If there isn't good test coverage of this functionality, then sure,
let's get writing some tests for it. That'd be a lot more useful than
rejecting all changes to it because it might break. It's true that one
of my assumptions was that the existing 17000 tests are appropriate
and have good coverage, which I really know nothing about. It seems a
very unfortunate situation to have that amount of test code to
maintain and still not feel able to rely on the tests.
>> How do we know when we're done
>> otherwise? We could sit in our rooms and dream up undesirable side
>> effects until next year, but we still won't think of everything that
>> will happen, and we'll probably think of plenty of things that won't.

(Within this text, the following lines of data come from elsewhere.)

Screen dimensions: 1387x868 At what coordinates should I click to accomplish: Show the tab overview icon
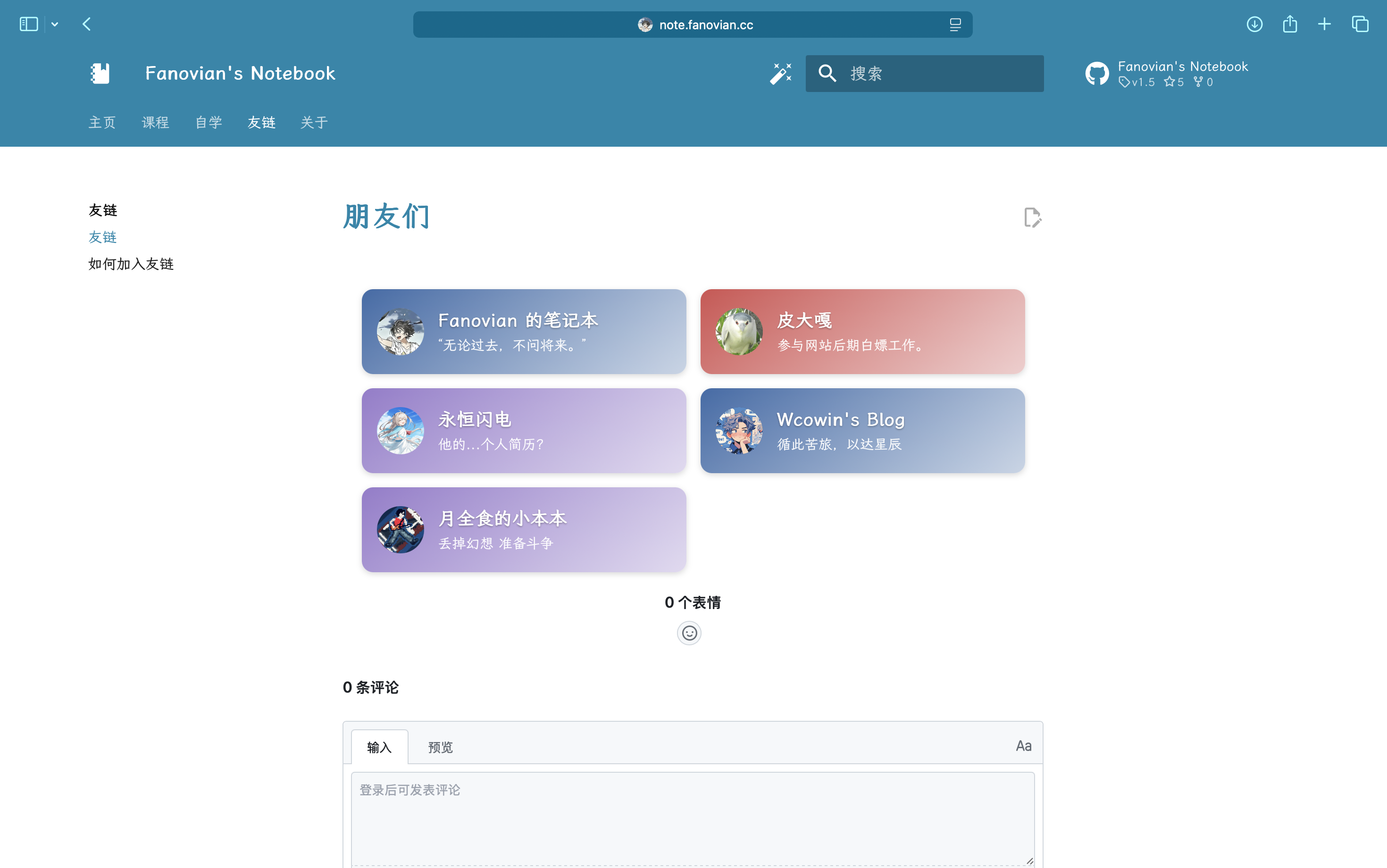[x=1360, y=24]
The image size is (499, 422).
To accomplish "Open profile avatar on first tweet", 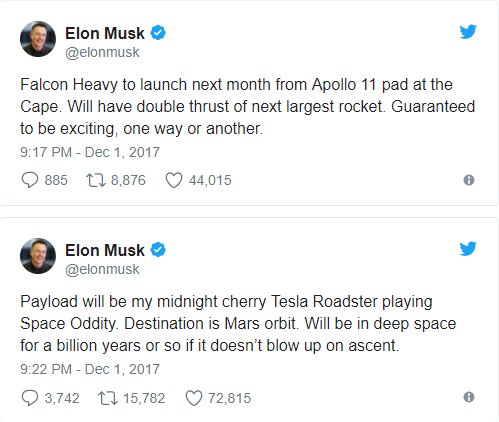I will pos(38,39).
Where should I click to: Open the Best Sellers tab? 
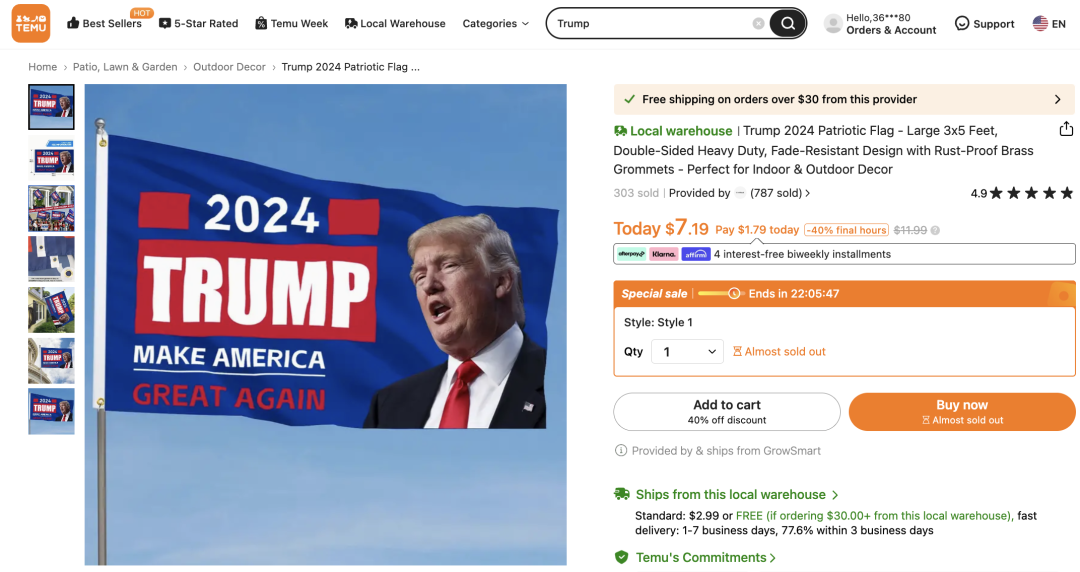pos(104,23)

> Whereas, if we make a change whose scope is limited to the problem we
> are trying to solve, it is much easier to predict the effects.
Sure, if you can sensibly do that, if the system is simple enough and
if you know it well enough that analysing the scope and effects is
straightforward. That's 3 pretty big ifs though.
> I have tried to point out where I think this should be fixed:
When I look at tree_files_for_add, I see a function with 6 levels of
indentation, 6 or 7 branch points, quite a few of which deal with
files in some way, and no documentation beyond the fact that it's a
"custom implementation", which seems to be a nice way of saying that
it's been copied and pasted from internal_tree_files. Even the main
branches of these functions contain a fair amount of identical code.
And "log" has another implementation again, which is apparently not
based on this code...
Copy-paste code scares me, because it's hard to get an overview of how
many of the copies I should be changing and exactly how and why they
differ. I scanned this earlier but decided it was no place for a
newbie, for the above reasons. I've now spent a fair while browsing it
again, as it seemed like this was the only way to actually move this
Fundamentally, I am not aware of any reason why "add" or "log" should
handle symbolic links in a different way to any other command. It
seems the "general" code (in internal_tree_files) always follows
symbolic links currently, irrespective of whether it's the "terminal
path element" in your terminology or a working tree is present, which
is wrong in a lot of cases. What "log" does I can't really fathom,
but it seems to work best of the three implementations from
experimenting (I haven't succeeded in breaking it, whereas breaking
the other two is easy). Maybe finding its symlink code would be a good
idea, but I've failed to do that unfortunately. Can you help?
It seems wrong to me to just exacerbate this situation by inventing
some more complicated symlink rules of my own that apply only to
"add". That can be done if necessary, of course, but I don't really
see why it's less of a hack than my current implementation. It could
be the case that my current change will only affect "add" anyway as
things stand (the only concrete problem you found was with "add", so
could equally apply to a change here), but I cannot prove this and am
not sure it's worth the trouble...
>> and then you tell me it's me that wants to fix everything at once!
> Yes. Because you changing osutils.relpath instead of changing the add
> operation, I thought you were trying to fix all other operations that
> can have problems when Bazaar is given a working tree path containing
> symbolic links.
The difference is that you have a code-centric view, whereas I have a
behaviour-centric view. For me, the code is only a means to an end,
not an end in itself, and in a system as complex as this one I don't
think it's possible to analyse risk impacts of changes just by talking
To put it another way, just because code is called in cases other than
the one we're trying to fix doesn't make it "overkill" to change it.
If it did, we'd never share any code at all, but create new copies
each time to be sure we were making changes with limited scope.